What you are getting into: a 5-minute, 827 word article about the anatomy and training of being explosive. In summary, if you want to be quick, you need to train quickly.
First and foremost, why do we want to be explosive? In sports, explosiveness win. Basketball, baseball, football, soccer…I could go on and on, you need to be quick.
What about everyone else who is not an athlete? Have you ever tried to squat slowly or slowly push the bench press bar off your chest? It sucks. It is significantly easier to do it quickly because you are stronger if you are more explosive!
We are going to get into some of the meat and potatoes of what allows us to be able to dunk, juke out a defender, or dodge a wrench. To get started, we need to dive deep into our muscles.
Within our muscles, we have muscle fibers. If the muscle is mac and cheese, then the fibers are the ingredients. Every mac and cheese dish contains the same three ingredients; however, some have more cheese than other. Same with our muscle fibers within our muscles.
Let’s move back to the science and out of the kitchen.
Refer to the picture at the bottom for this section:
Muscles contain three types of fibers: slow oxidative (SO), fast oxidative glycolytic (FOG), and fast glycolytic (FG). SO are extremely resistant to fatigue and are heavily populated in core and postural muscles. It takes energy to stand all day; it’s more likely that your feet and legs will ache before your stomach does. This is partially because your abdominals have more SO fibers than your quads; for sake of complexity, we will leave it at that. Whenever we want to move, these fibers are recruited (activated) first, but don’t produce very much force.
FOG produce more force than SO, but will eventually fatigue. Looking at the bottom graph of the picture, you can see that at 60 minutes, the FOG fibers were fatigued. The SO fibers had no fatigue and the FG were completely fatigued before the 4 minute mark.
The FG fibers innervate the most amount of muscle fibers; simply put, they activate more of the bicep than the FOG or SO will. These fibers produce the most amount of force but are extremely vulnerable to fatigue. Don’t believe me? Try to jump as high as you can 20 times; by the 20th jump, these fibers are wearing out and you weren’t able to get as high.
The Fast Glycolytic fibers are the main target for training to become more explosive. Interestingly, our bodies are great at adapting and if we train explosively, our fibers will shift towards being FG. Some of our SO will become FFG and some FFG will become FG. This is due to evolution and our bodies are able to adapt to keep us alive. In the same manner, if you are consistently running long distances, FG will shift down to FFG and FFG will shift down to SO.
In terms of being explosive, there is more science to it. We are dealing with excitatory and inhibitory interneurons, Renshaw cells, gamma-lower motor neurons, and more. In the simplest of terms, these work together to allow you to contract the muscle you want to contract as well as turn off the muscle opposite of it.
Try this: Flex your bicep as much as you can. If you properly flex your bicep to its shortest position, then your tricep is at its longest position. The tricep does not particularly like that and wants to get back to its resting position, so we must turn down that signal so the tricep stays lengthened and we can show off our biceps.

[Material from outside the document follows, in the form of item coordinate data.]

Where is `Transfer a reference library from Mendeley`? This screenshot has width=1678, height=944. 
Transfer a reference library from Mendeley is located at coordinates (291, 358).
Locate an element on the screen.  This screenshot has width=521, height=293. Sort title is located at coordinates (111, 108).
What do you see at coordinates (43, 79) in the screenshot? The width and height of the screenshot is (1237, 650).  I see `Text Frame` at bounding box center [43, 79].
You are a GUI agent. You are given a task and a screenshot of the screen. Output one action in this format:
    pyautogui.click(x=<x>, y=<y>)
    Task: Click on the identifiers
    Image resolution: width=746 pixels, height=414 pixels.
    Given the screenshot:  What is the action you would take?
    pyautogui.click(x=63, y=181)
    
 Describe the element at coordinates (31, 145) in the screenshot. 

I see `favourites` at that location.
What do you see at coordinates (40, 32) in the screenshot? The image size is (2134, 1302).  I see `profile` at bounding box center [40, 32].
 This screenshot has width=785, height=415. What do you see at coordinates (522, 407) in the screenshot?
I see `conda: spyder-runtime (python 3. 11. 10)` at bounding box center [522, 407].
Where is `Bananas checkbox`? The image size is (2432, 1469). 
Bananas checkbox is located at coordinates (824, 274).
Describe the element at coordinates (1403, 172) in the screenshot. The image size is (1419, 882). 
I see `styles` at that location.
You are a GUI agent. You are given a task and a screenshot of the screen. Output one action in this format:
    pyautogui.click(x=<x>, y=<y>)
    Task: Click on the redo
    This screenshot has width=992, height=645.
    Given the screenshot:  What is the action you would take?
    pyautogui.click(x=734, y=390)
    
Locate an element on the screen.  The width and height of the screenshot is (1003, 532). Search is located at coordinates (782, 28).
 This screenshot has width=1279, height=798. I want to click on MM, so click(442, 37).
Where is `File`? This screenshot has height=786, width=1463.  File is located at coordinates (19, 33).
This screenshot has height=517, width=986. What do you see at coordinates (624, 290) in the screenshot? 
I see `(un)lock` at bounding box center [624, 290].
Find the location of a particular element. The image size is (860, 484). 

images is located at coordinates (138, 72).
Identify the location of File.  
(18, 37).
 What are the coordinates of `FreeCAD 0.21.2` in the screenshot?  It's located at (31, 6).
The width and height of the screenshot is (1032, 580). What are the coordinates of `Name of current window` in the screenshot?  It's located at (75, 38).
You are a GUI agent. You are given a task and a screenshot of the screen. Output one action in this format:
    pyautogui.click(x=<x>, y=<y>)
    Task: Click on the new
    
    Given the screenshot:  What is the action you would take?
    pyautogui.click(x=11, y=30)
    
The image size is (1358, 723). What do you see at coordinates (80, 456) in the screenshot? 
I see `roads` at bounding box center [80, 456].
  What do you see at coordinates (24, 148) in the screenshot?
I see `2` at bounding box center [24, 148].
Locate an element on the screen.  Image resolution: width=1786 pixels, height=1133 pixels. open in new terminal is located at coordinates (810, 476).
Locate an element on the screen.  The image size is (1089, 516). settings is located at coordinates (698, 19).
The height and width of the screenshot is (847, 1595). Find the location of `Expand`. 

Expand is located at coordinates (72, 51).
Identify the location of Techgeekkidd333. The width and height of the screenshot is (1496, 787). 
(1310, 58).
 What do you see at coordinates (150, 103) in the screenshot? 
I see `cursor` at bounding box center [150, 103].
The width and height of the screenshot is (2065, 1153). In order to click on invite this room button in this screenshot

By this point, hopefully, we understand that we need to train our FG fibers. The simplest way to implement this into your everyday training is to train faster! This might mean instead of benching 225 at a slow rate, you bench 205 at a faster.
*Sorry more science* The force you produce is equal to the amount of weight times the acceleration of that weight (F=MA). In practical terms, if you lift 103 kilograms (225 pounds) at 1m/s2 , you produce 103N of force. If you lift 95kg (209 pounds) at 1.2 m/s2, you produce 114N of force.
YOU WILL GET STRONGER LIFTING LESS WEIGHT AT A FASTER SPEED.
“Hey, I don’t want to lift less weight, what else can I do?” Understandable! Other than doing your typical lifts explosively, you can add explosive exercises into your workout. This can include, but is not limited to; Olympic lifts, sprints, jump rope, ropes, and plyometrics.
Take home message: if you want to be explosive, you must train explosively.
Things I did not get into due to length and complexity restrictions: reaction time, specific protocols, about 75% of the neuroanatomy of how we move.